"Amanda" de Antonio Montoro Gómez

13.10.2020

Apenas duermo, al caer la tarde se me agarra una desazón al pecho que me mantiene inquieto horas y horas. A veces, al rayar el día, logro abrazar el sueño.

En otros tiempos, cuando no podía dormir, evocar el pasado era un hermoso pasatiempo, pero en estos días el recuerdo duele, es una garra que te lacera el pecho como si el peso de algo gigantesco se comprimiera contra ti, hasta hacerte sentir que el aire falta y el dolor se hace insoportable.

Hoy, recordar es caer en un abismo insondable y perdido que transita a saltos, como sombras oscuras que se agazapan tras negras formas, desplegando sus alas, cubriéndote con un manto de angustia. En ocasiones, pretendo atrapar los recuerdos, como si fueran elementos tangibles, reales, pero no me atrevo, pues temo que realmente lo sean y su contacto sea más maligno aún que el evocarlos. Sé que debo buscar algo que me aleje de este bucle perverso, algo físico que me distancie de los pensamientos que me obsesionan como un mantra pernicioso; saltar al vacío, sumergirte en agua helada, dormir, soñar, soñar con ella, con aquella ella, la de antes, pero solo recordar su nombre me lacera el alma. Me hace sentir humillado, insignificante.

En aquellos días, debiera haber tomado una decisión y no dejar que los acontecimientos me fueran destruyendo minuto a minuto, minando mi autoestima, dejando que me convirtiera en este guiñapo olvidado y triste en que he quedado hecho.

Yo era feliz cuando ella me miraba, cuando por sus ojos pasaban las nubes de un cielo familiar, el cielo de nuestra casa, pero un día todo cambió. Entonces, las noches de amor se fueron convirtiendo en algo extraño, su piel dejó de ser conocida y en su mirada surgieron luces de otros cielos, su sexo sabía a amargura, sus movimientos de placer eran sollozos desesperados, gritos de dolor y el aullido de su orgasmo una llamada angustiosa que rompía su pecho. Una búsqueda desesperada de algo que rayaba lo obsceno; se apretaba contra mí hasta el dolor, aumentando el frenesí de los movimientos, gritando en una vorágine de sensualidad que le hicieran olvidar lo que le arañaba el alma; parecía querer perderse en los placeres lascivos del cuerpo para olvidar alguna angustia que le corroía por dentro, llenándose con ese cúmulo de sensaciones, deseando siempre más y más. Y yo me sabía incapaz de satisfacerla.

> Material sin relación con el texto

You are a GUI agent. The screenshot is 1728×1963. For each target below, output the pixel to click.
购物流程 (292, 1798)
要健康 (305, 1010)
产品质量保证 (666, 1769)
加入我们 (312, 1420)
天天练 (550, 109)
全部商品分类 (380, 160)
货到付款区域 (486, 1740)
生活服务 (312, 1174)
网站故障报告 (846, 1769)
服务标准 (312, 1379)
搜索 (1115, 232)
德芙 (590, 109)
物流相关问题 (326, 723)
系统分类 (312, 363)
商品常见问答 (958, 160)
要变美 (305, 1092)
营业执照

A veces, encontraba sus manos buscando en mi cuerpo el amor que soñaba con alguien que no era yo. La calidez del sueño, y la clandestinidad de la oscuridad entre las sábanas hacían de bálsamo para sus anhelos, pero no para mis heridas. Mientras ella encontraba el placer deseado, mi espasmo me arrancaba lágrimas amargas. Cuando quedaba exhausta a mi lado, retomando el sueño, junto a ese otro que no era yo, mi vigilia dolorosa daba paso a esta caída al vacío.

La fragancia de su cuerpo fue adquiriendo un olor a maderas, a bálsamos y esencias lejanas. Comenzó a vestir con colores exóticos, y en sus ojos los cielos conocidos desaparecieron, surgiendo halos verdosos, destellos de sal y ocres dunares. La oía cantar en susurros en un lenguaje ajeno a nuestro mundo, con cadencias completamente novedosas, y bailaba, contoneaba las caderas, y yo la sentía más lejana que nunca. Pero a ella se la veía feliz, y yo añoraba la Amanda de aquellos, nuestros tiempos felices.

Una noche me despertaron sollozos callados. Era ella. Me volví y la abracé. Pareció agarrarse a una tabla de salvación entre mis brazos, intentando mitigar su dolor. Me buscó con caricias ajenas a nuestro mundo, intentado encontrar en mi pelo otro tipo de cabellos, oler en mi piel el ébano foráneo que yo apreciaba en su piel. Yo sentía su angustia en cada gemido, y en sus intuidas lágrimas adivinaba el sabor de aquel que había desaparecido de su mundo.

Al despertarme supe que la había perdido para siempre. El vacío inundaba la casa, pero solo faltaba ella, pues poco necesitaba a donde quiera que fuese, tan solo encontrar la estela de aquel sin el que no podía vivir. Y yo quedé perdido en este limbo de su ausencia.